* EXERCISE PROMPT:
Transcribe only what runs from the line containing "Image resolution: width=680" through the final line below, exactly, and leave every picture out.

* DATA SHOWN:
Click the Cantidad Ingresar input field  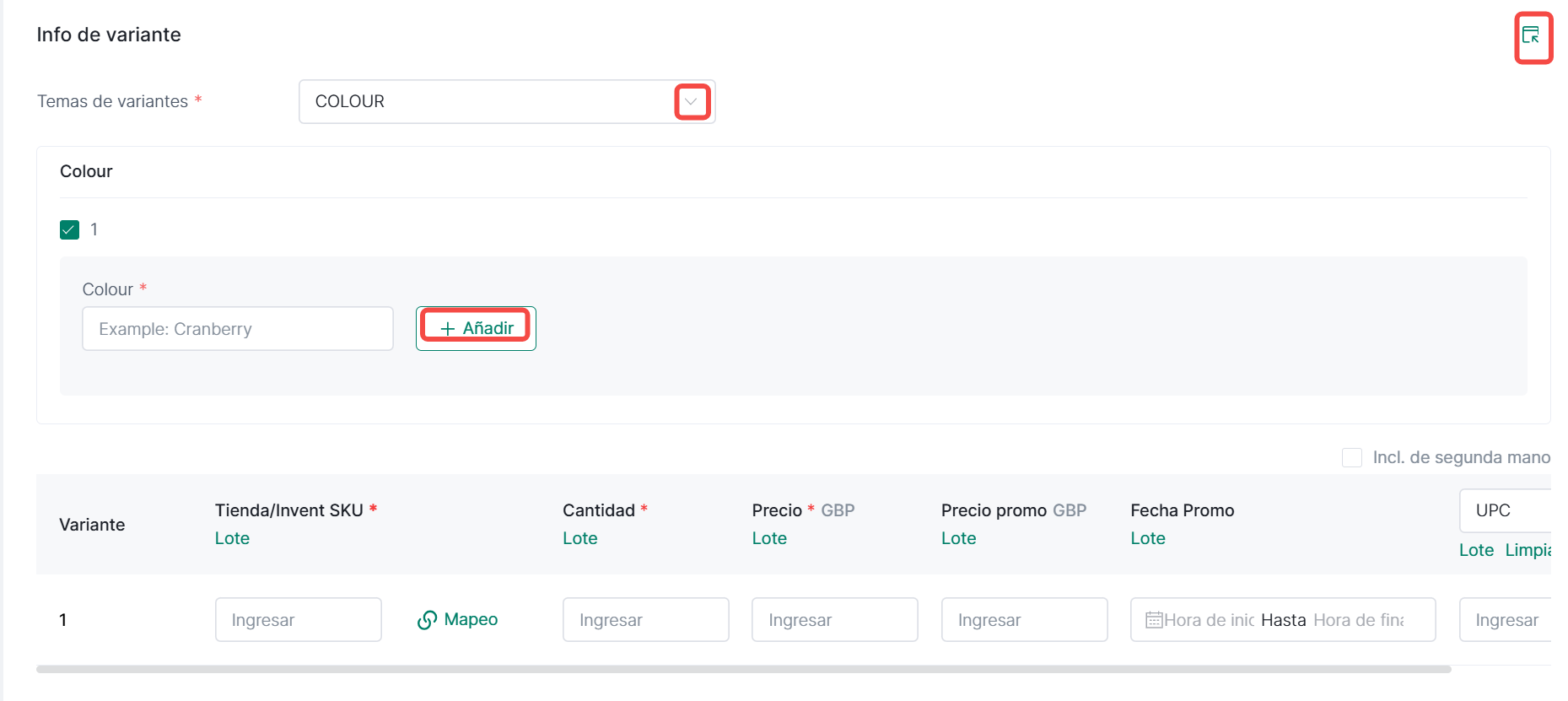[645, 620]
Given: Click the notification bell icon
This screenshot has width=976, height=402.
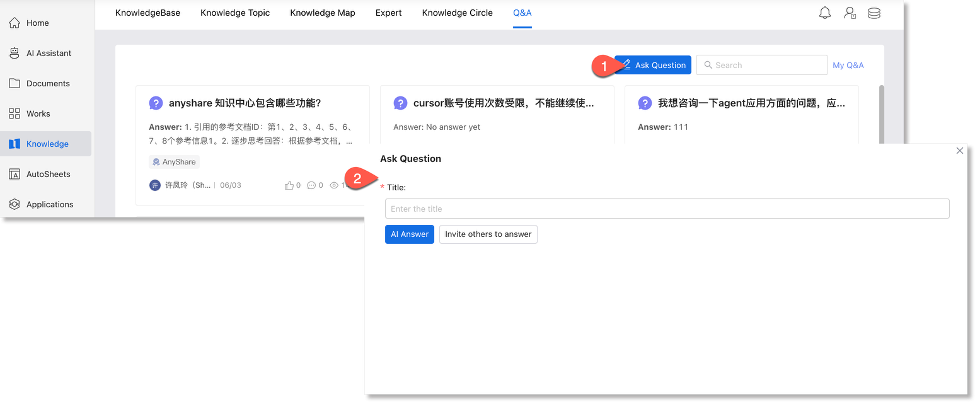Looking at the screenshot, I should pos(825,13).
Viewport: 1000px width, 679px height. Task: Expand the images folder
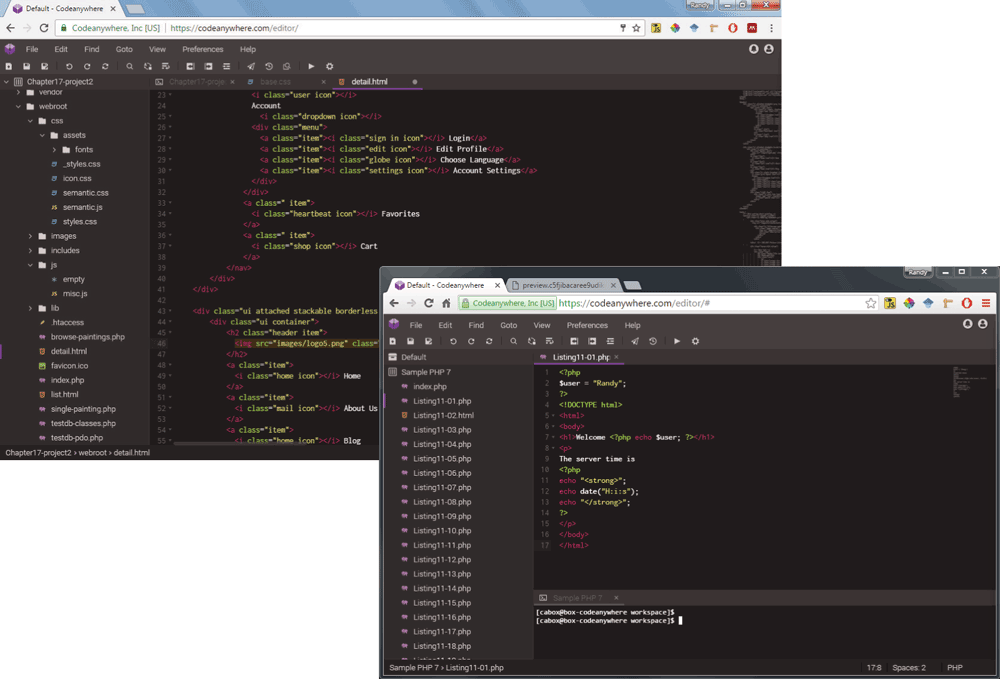pyautogui.click(x=30, y=236)
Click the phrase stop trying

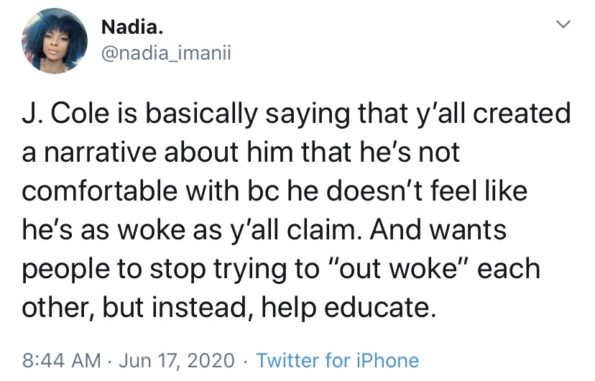click(216, 268)
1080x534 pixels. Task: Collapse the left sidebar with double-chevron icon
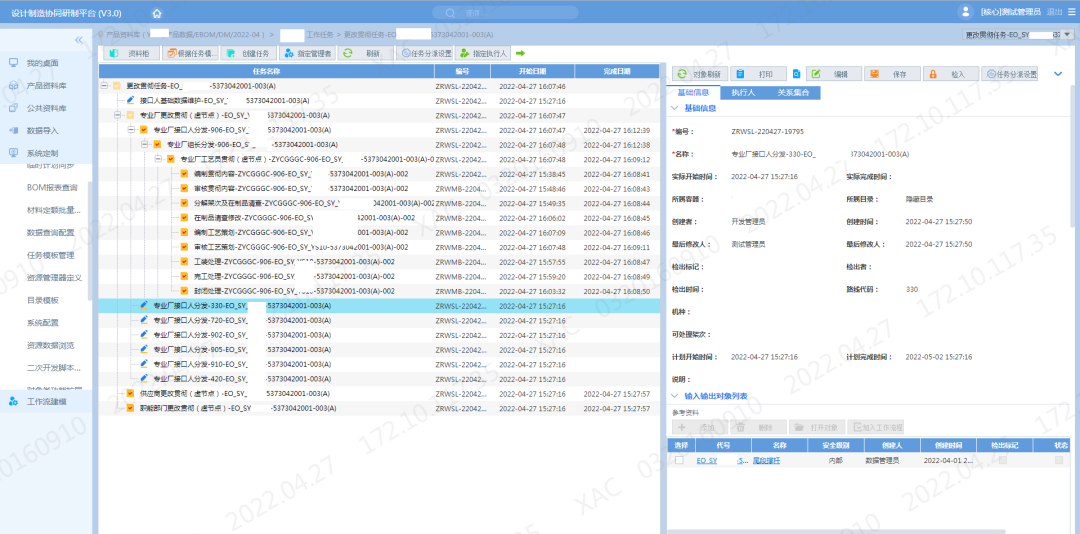[79, 40]
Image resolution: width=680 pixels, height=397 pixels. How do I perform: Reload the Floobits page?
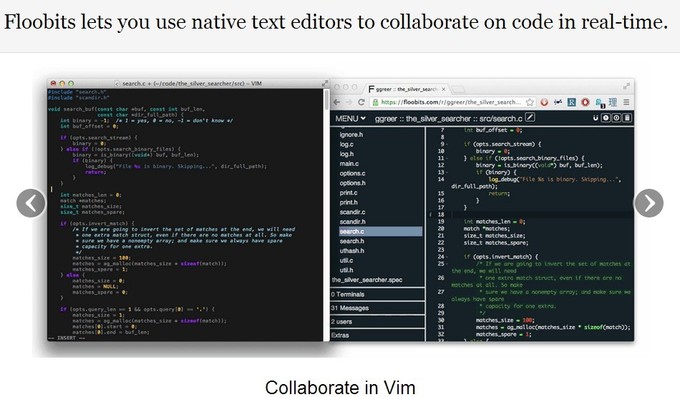[x=361, y=102]
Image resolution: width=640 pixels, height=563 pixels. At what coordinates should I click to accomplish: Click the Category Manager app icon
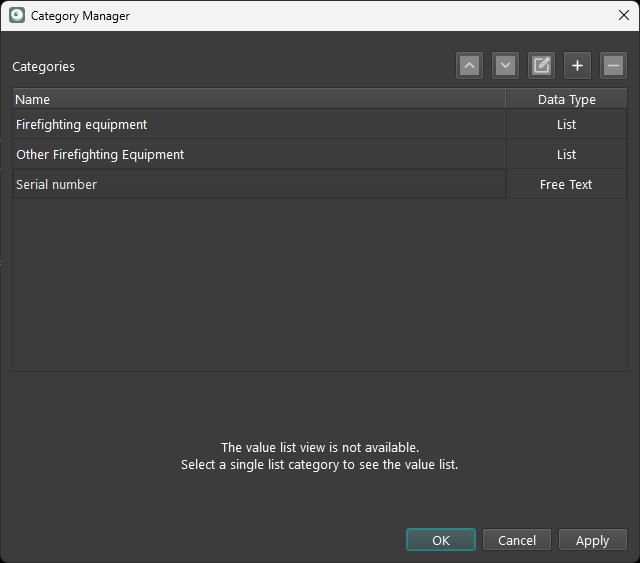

* RESULT BELOW:
Image resolution: width=680 pixels, height=397 pixels. How do I perform: Reload the Floobits page?
[x=361, y=102]
Image resolution: width=640 pixels, height=563 pixels. At what coordinates should I click to accomplish: Click the Category Manager app icon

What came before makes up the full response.